- Catalina Location of Catalina in Newfoundland
- Coordinates: 48°30′54.32″N 53°04′38.87″W﻿ / ﻿48.5150889°N 53.0774639°W
- Country: Canada
- Province: Newfoundland and Labrador

Population (2006)
- • Total: 845
- Time zone: UTC-3:30 (Newfoundland Time)
- • Summer (DST): UTC-2:30 (Newfoundland Daylight)
- Area code: 709
- Highways: Route 230 Route 237

= Catalina, Newfoundland and Labrador =

Catalina (/ˌkætəˈlaɪnə/ KAT-ə-LY-nə) is a community located on the eastern side of the Bonavista Peninsula, in the province of Newfoundland and Labrador, Canada. Catalina adjoins the union town of Port Union, the town built for and home to the Fisherman's Union Company established by Sir William Coaker.

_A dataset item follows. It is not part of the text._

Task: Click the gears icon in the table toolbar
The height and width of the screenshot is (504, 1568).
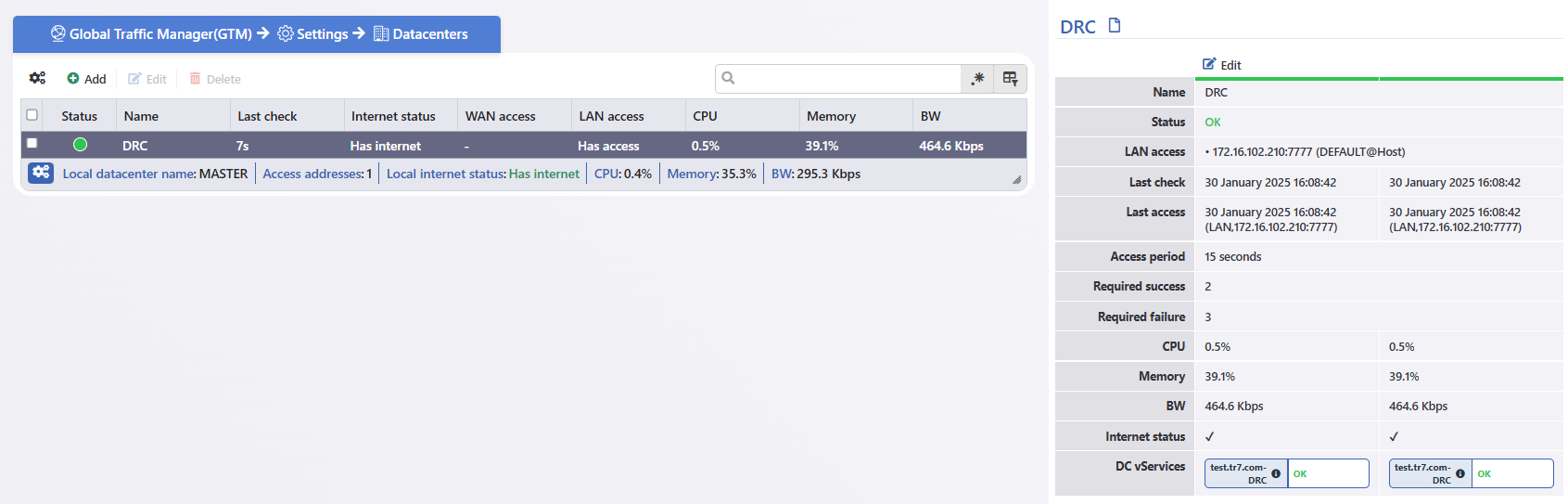Action: pyautogui.click(x=37, y=79)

The name of the town is purported by E.R. Seary to derive from the French Havre Sainte-Katherine which was later changed to the Spanish name Cataluna.

In 2005 Catalina was amalgamated with Little Catalina, Melrose and Port Union to form the town of Trinity Bay North.

==Transportation==
Highway 230 (Discovery Trail/Cabot Street) and 237 (Church Street) are the main routes to and from Catalina.